On a recent mission to Mon State, Burma Children Medical Fund staff were surprised to see an old patient, Saw Than Htet turn up with villagers to have their eyes tested. Now grown up, married with wife and family, Saw Than Htet, now 33, reflected back to when BCMF organized lifesaving heart surgery for him in 2014.
Saw Than Htet, health problems started when he was born with a congenital heart condition called atrial septal defect. He only learned of it by chance when at seven, he was admitted to hospital for dengue fever. The doctor told him his heart was not well and prescribed his heart medication, he took two pills a day until he stopped taking them at 17. Once he stopped taking his medication, he began experiencing chest pain, heart palpitations and difficulty breathing. Knowing he needed treatment, Saw Than Htet also knew his family couldn’t afford it.
Like many in rural Burma life was tough and his father, a farmer struggled to make a steady income from crops and rubber trees. Saw Than Htet, now 28, was struggling, he had difficulty breathing and he remembers his heart often skipped a beat. He sought treatment at a city hospital. After an echocardiogram, electrocardiogram and a blood and urine test, the doctor told Saw Than Htet he had a hole in his heart and needed surgery. “The doctor said he couldn’t do anything for me, and I would die if I didn’t get treatment.”
His family could not afford to pay his travel expenses to Yangon, let alone his treatment. “We had no money, I thought I would die, but I wanted to die at home,” Saw Than Htet said.
Saw Than Htet had almost given up hope when he learned about Mae Tao Clinic (MTC) based in the Thai border town of Mae Sot. A friend of his cousin contacted a medic at the clinic, who recommended Saw Than Htet go to MTC. In September 2014 Saw Than Htet traveled there hoping to be treated. MTC staff assessed him and referred him to BCMF.
Saw Than Htet said being referred to BCMF was life-changing, despite staff telling him his odds of surviving surgery were not great. “When I met BCMF, I felt lucky,” said Saw Than Htet. “Even though BCMF’s staff Ma Myai, told me that the surgery had a 50% success rate, I was fine with that.”
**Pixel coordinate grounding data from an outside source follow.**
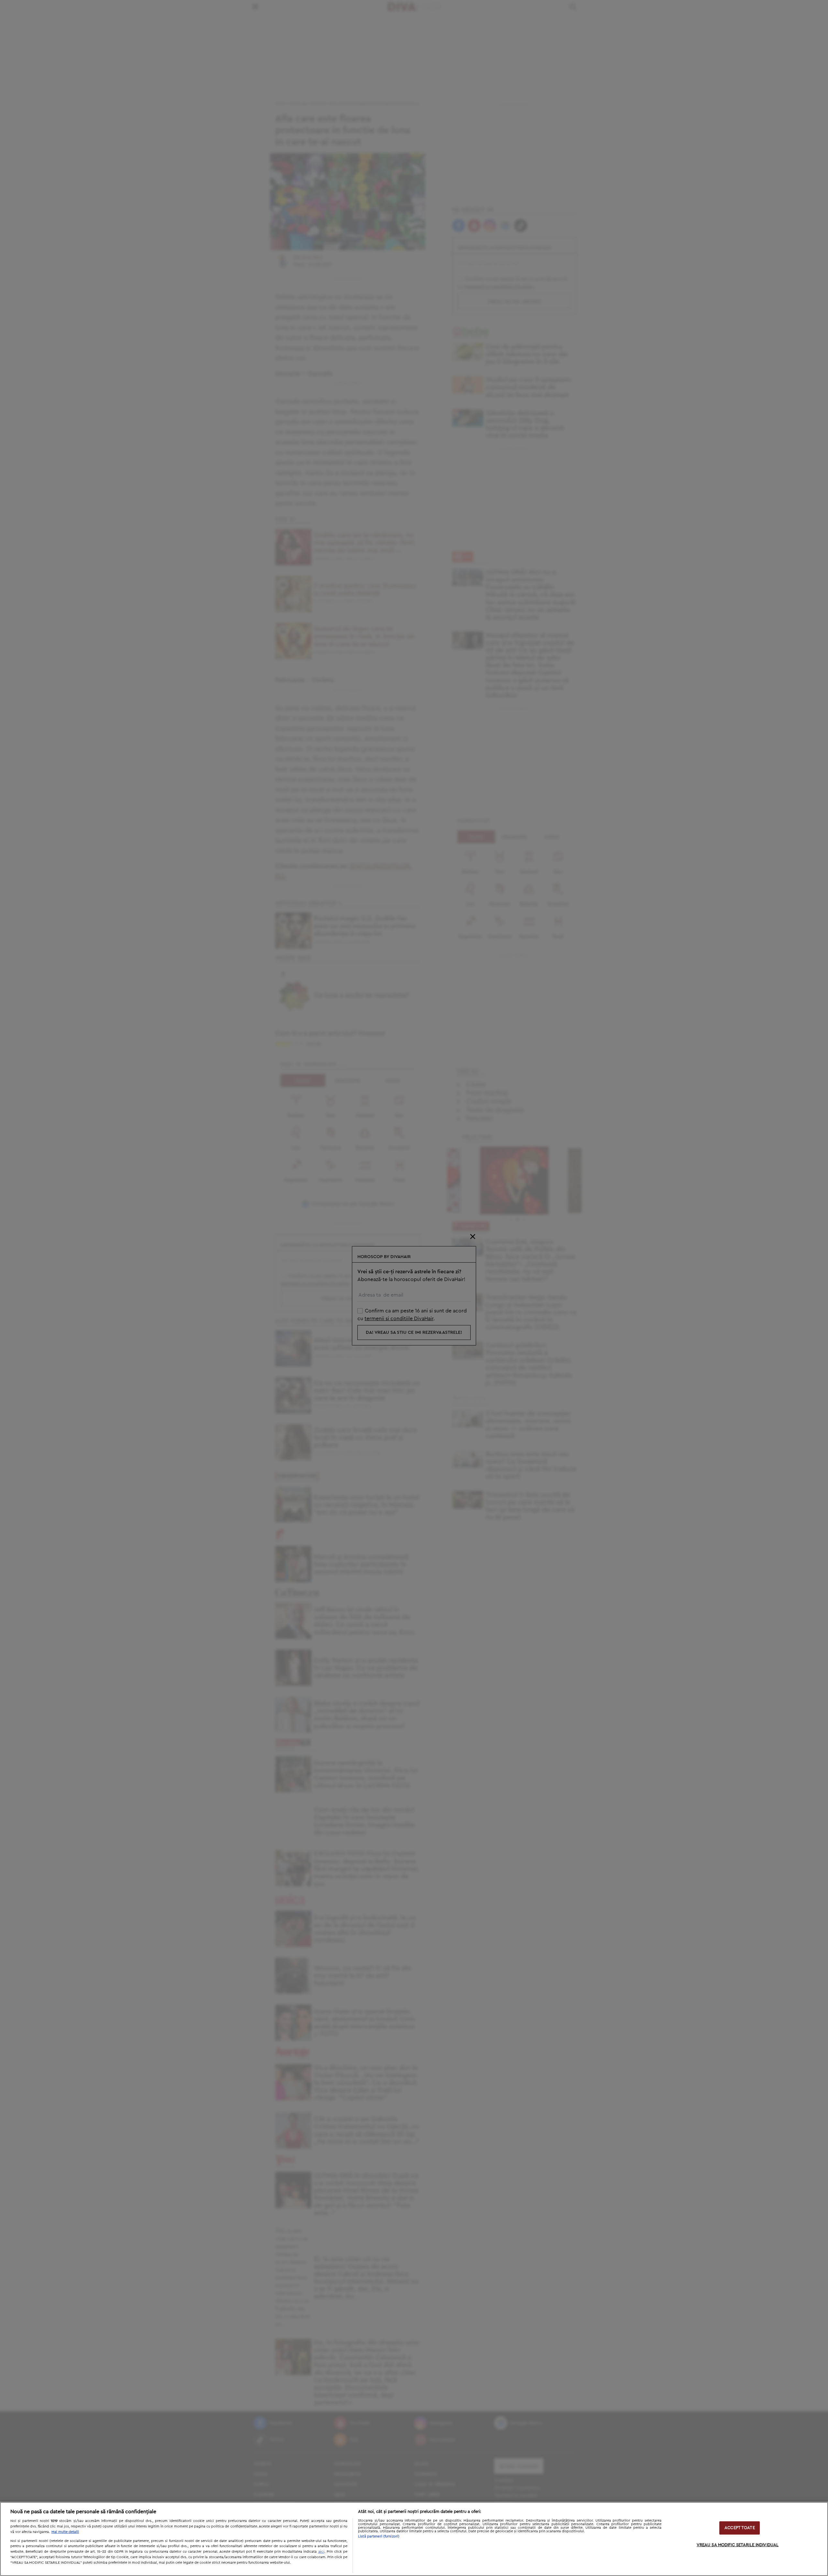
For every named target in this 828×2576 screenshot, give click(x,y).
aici (321, 2551)
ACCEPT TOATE (739, 2528)
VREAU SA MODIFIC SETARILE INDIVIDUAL (738, 2545)
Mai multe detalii (65, 2532)
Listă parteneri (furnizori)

BCMF referred Saw Than Htet for surgery at Lampang Hospital in December 2014. The next few days were filled with testing, medication, and worry. Saw Than Htet was caught in a hard place and the immediate signs were not looking good.
“While I was admitted two other people with heart problems received surgery before me,” recounted Saw Than Htet. “Both of them died. I felt nervous and I didn’t know if I should go ahead with the surgery. I felt that if I got surgery, I would die, but if I didn’t receive surgery, I would also die.”
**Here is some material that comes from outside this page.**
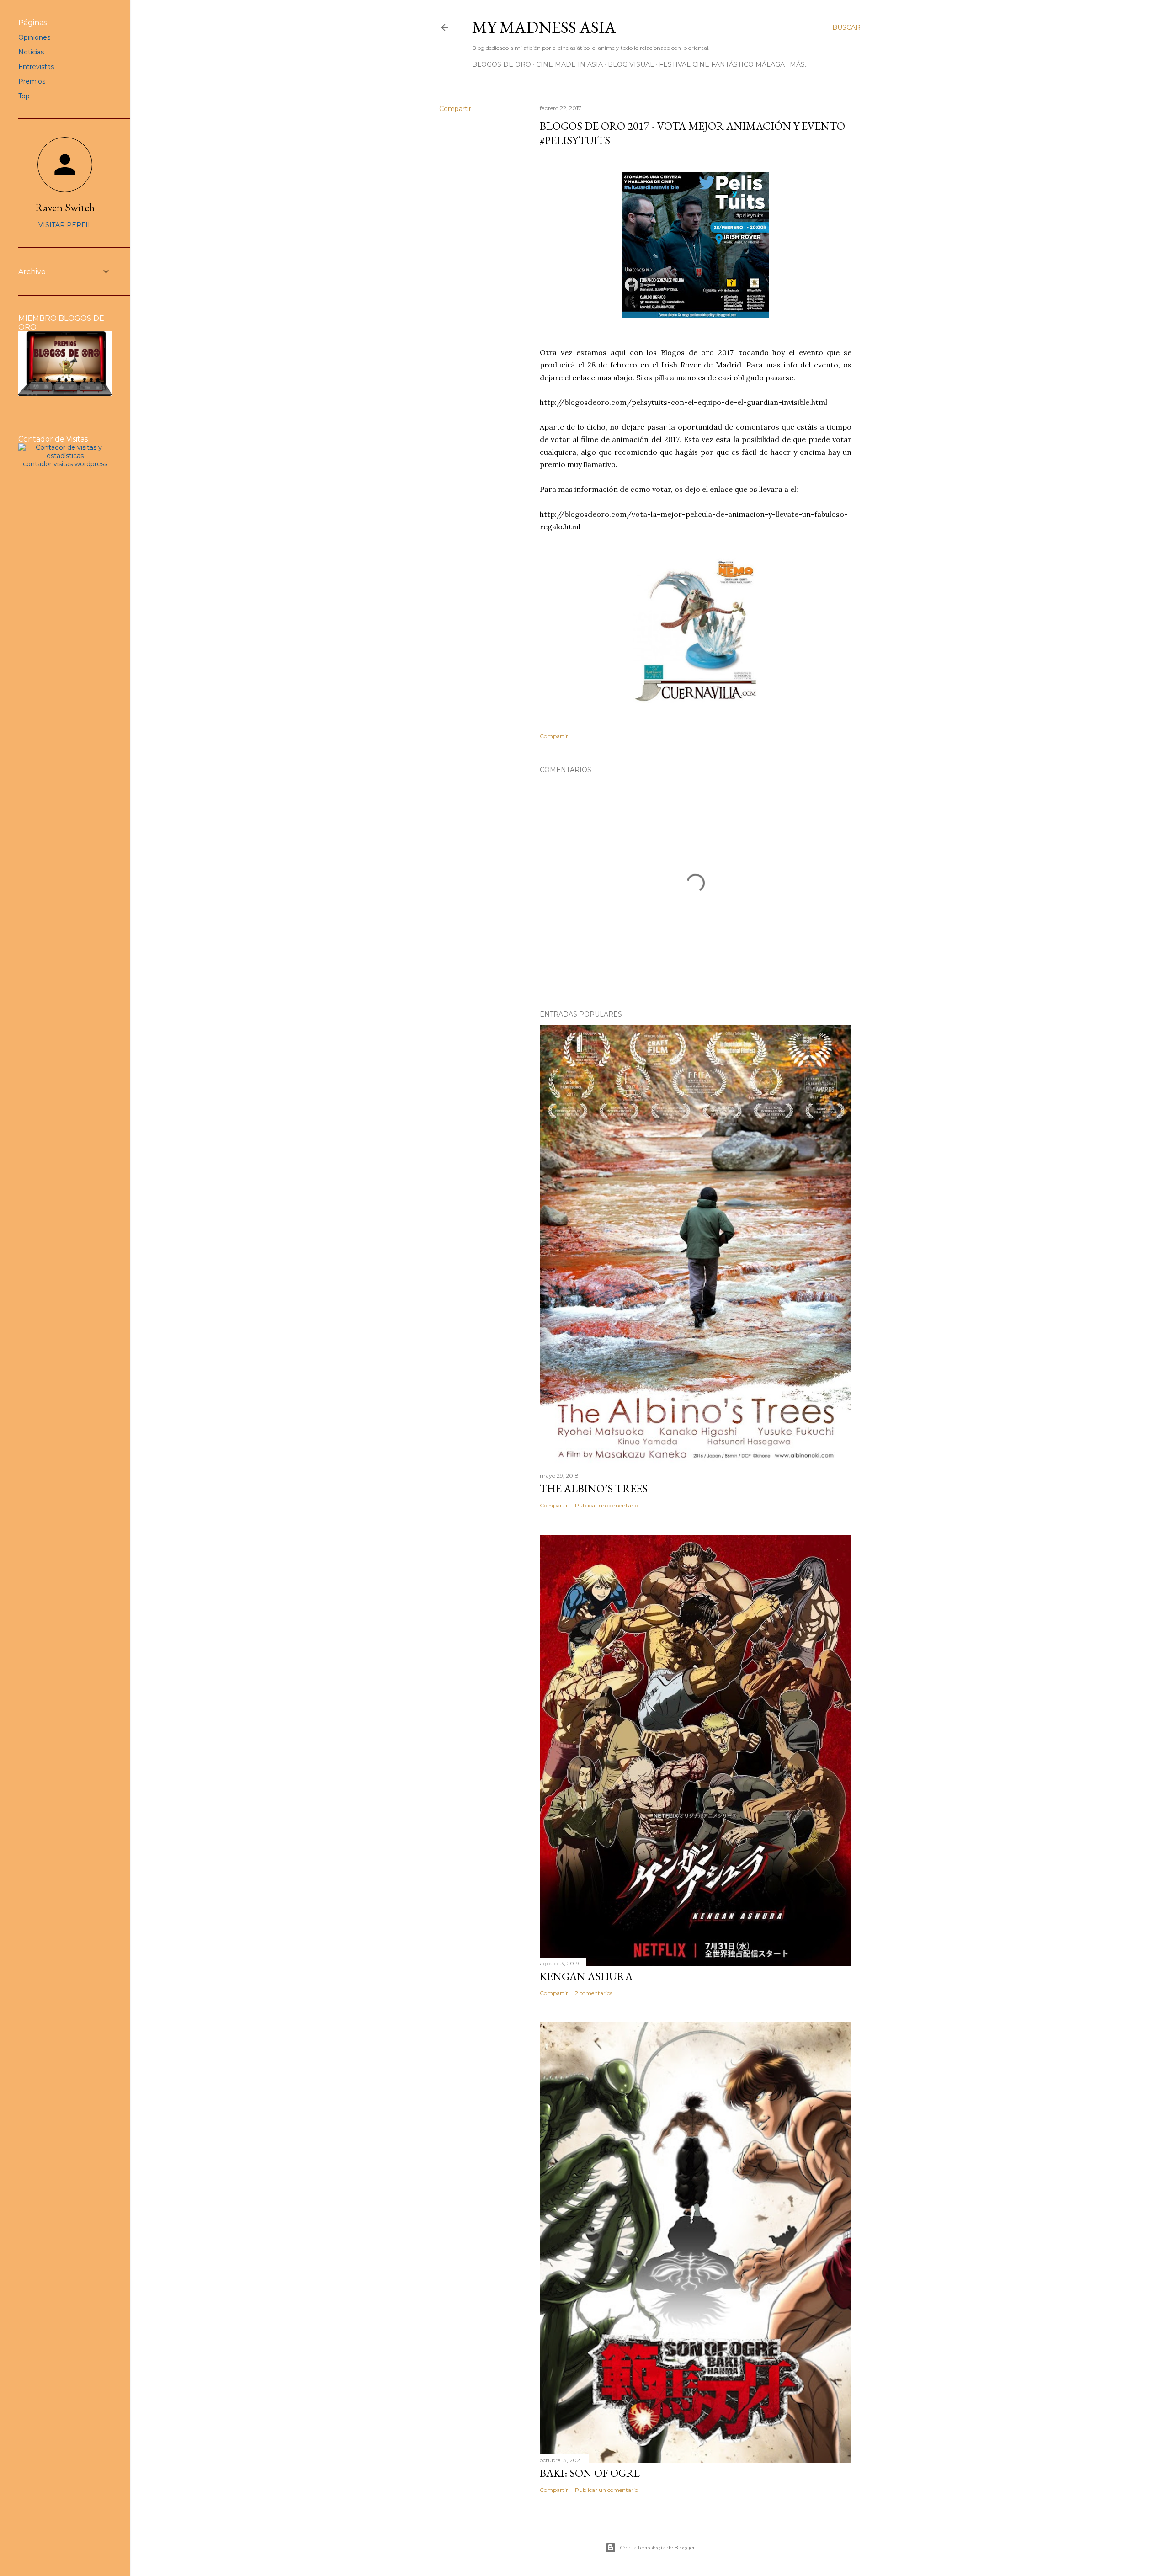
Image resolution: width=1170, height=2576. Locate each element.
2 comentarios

Saw Than Htet decided he had nothing to lose and agreed to go ahead with the surgery. On December 17, Saw Than Htet went into the operating theatre and had the hole in his heart closed. “When I first woke up [after surgery], I didn’t see a coconut tree outside the window [like at my house],” said Saw Than Htet. “I thought I was dreaming so I closed my eyes to fall back asleep.”
Saw Than Htet once he regained full consciousness, he felt very happy and called his family and friends to let them know his surgery had gone well. Once he was discharged, he spent another 15 days at BCMF’s patient house in Chiang Mai, before being transferred back to Mae Sot, where BCMF’s Thai office is located.
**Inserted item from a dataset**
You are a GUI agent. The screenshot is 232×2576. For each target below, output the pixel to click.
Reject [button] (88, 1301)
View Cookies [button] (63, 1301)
Today, five years later Saw Than Htet is doing well. He enjoys life with his wife and two sons and works in his brother-in-law’s shop selling gas and snacks. Saw Than Htet says he was always an active volunteer in his community, but since he received surgery, he is able to devote more time to do charity work. “I received the chance to live with my family and friends happily,” said Saw Than Htet. “I am very happy BCMF helped me because BCMF helped me remain alive.”
When BCMF met up with Saw Than Htet during its eye screening mission in Mon State, Burma, he had brought a group of people from surrounding villages to have their eyes screened for eyeglasses and common eye diseases such as cataracts and glaucoma. “I wanted to show people [from my area] the organisation that helped me and who also helps many other people,” Saw Than Htet said, before adding, “I feel indebted to BCMF for helping me, so I want to use my good fortune to help other people too.”
Saw Than Htet plans to continue his charity work and would like to see more health services reach his village. “I always pray to the Lord Buddha for my beneficiaries,” said Saw Than Htet. “I’m very happy to be able to see you [BCMF] and I wish you [the organisation] health and happiness!”